(Stored data)
· · · ·

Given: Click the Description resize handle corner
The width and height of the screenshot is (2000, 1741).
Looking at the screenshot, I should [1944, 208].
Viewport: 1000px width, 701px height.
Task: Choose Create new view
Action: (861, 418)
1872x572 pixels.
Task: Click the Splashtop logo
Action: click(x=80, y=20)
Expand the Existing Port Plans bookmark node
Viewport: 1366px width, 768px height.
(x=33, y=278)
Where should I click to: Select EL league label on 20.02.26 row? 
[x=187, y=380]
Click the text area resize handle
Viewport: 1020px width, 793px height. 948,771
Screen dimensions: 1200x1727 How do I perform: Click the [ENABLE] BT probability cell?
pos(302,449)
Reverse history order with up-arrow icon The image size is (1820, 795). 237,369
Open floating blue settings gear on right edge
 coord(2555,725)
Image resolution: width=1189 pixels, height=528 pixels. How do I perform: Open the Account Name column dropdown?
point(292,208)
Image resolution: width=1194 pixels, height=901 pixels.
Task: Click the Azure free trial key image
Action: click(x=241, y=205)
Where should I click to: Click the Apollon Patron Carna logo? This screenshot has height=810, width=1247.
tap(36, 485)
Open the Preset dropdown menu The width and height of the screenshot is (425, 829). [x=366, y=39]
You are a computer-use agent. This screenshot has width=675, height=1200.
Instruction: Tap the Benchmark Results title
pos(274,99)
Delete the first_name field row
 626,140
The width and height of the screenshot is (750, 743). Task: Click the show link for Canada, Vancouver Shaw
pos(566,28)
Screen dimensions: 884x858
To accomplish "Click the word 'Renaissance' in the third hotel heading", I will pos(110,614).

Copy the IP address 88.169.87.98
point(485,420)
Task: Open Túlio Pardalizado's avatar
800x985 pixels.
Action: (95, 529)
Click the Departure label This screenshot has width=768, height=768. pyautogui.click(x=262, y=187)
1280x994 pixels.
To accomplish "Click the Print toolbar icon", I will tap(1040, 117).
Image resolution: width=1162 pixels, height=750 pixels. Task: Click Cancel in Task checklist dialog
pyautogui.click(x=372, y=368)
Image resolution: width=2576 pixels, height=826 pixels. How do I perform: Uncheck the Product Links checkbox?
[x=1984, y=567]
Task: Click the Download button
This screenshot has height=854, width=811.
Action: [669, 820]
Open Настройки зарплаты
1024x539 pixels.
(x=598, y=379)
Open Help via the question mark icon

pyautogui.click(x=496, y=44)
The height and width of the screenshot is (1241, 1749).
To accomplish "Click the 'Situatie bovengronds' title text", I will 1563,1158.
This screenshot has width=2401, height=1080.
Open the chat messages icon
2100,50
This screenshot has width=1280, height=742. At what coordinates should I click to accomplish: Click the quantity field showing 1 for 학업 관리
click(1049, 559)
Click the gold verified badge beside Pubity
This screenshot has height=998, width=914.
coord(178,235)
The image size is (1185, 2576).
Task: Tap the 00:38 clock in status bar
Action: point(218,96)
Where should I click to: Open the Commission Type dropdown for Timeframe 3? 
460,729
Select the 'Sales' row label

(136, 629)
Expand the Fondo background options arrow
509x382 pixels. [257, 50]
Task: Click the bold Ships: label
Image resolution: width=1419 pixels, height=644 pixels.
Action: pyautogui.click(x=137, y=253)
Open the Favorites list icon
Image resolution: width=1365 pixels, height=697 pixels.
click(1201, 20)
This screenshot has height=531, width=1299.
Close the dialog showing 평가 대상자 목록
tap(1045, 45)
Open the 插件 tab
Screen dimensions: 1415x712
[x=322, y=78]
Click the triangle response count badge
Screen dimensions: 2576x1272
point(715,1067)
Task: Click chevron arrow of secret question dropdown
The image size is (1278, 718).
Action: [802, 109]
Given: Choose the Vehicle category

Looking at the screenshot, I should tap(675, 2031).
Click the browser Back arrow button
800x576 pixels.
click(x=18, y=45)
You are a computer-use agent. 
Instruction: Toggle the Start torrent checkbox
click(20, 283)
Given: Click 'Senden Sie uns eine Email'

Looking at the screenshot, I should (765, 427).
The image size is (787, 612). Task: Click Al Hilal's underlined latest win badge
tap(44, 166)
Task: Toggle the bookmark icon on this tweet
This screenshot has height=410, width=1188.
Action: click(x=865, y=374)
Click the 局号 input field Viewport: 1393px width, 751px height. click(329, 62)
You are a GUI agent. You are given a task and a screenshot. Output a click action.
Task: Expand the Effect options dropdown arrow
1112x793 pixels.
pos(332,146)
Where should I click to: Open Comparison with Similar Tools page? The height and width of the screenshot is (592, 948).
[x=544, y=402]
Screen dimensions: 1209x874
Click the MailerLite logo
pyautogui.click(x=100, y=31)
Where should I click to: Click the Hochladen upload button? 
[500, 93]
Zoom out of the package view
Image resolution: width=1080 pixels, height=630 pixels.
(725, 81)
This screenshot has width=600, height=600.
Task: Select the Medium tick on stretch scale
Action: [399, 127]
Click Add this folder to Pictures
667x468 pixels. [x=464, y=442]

· · · ·

TRY IT - Say how many lines in the data above contain the string "computer", and give no other output.

FINISHED TASK - 2